Ich bin der Weg – und er denkt an den Weg ans Kreuz: Jetzt hört der Weg auf, jetzt kommt nur noch Wüste und Leere. Da wird alles Philosophieren zu peinlicher Spekulation und führt nicht auf festen Boden.  Aber gerade da ist Christus der Weg, der hindurch führt, hinüber und herüber, von den himmlischen Räumen auf die Erde und von den irdischen Räumen in den Himmel. Und wenn ein Meer von Schuld und Tränen Himmel und Erde trennt, seit Christus vor dem Kreuz gesagt hat: Ich bin der Weg, wissen wir, daß es für Gott auch heute einen Weg gibt.

Er sagt: Ich bin die Wahrheit – Er sagt es am Vorabend des Tages, da die Lüge triumphieren wird, so wie sie in zusammengeballter Schwärze noch nie hat triumphieren können. Das Sprichwort meint zwar, Lügen hätten kurze Beine. Aber das täuscht. Abgesehen von Christus haben Lügen lange, entsetzlich lange Beine. Sie scheinen mit langen Schritten die Welt zu erobern. Aber hier ist ihnen die Grenze gesetzt. Es tut gut, sich nichts vorzumachen.
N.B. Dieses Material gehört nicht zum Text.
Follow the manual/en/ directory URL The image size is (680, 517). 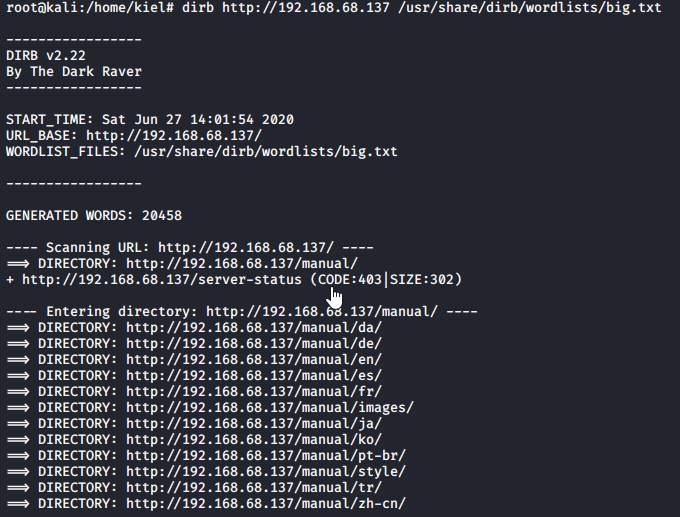click(x=254, y=359)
Das Ende der Lüge ist da, wo Christus in Erwartung des Kreuzestodes sagt: Ich bin die Wahrheit.

Er sagt: Ich bin das Leben – und einen Tag später werden sie seinen Leichnam ins Grab legen. Wenn Jesus das sagt, dann gilt das auch heute für uns. An Christus glauben, das heißt: festhalten, daß er der Weg ist, wo es keinen Weg mehr gibt, daß er die Wahrheit ist, wo die Wahrheit am Kreuz hängt, daß er das Leben ist, wo Verwesungsgeruch sich ausbreitet.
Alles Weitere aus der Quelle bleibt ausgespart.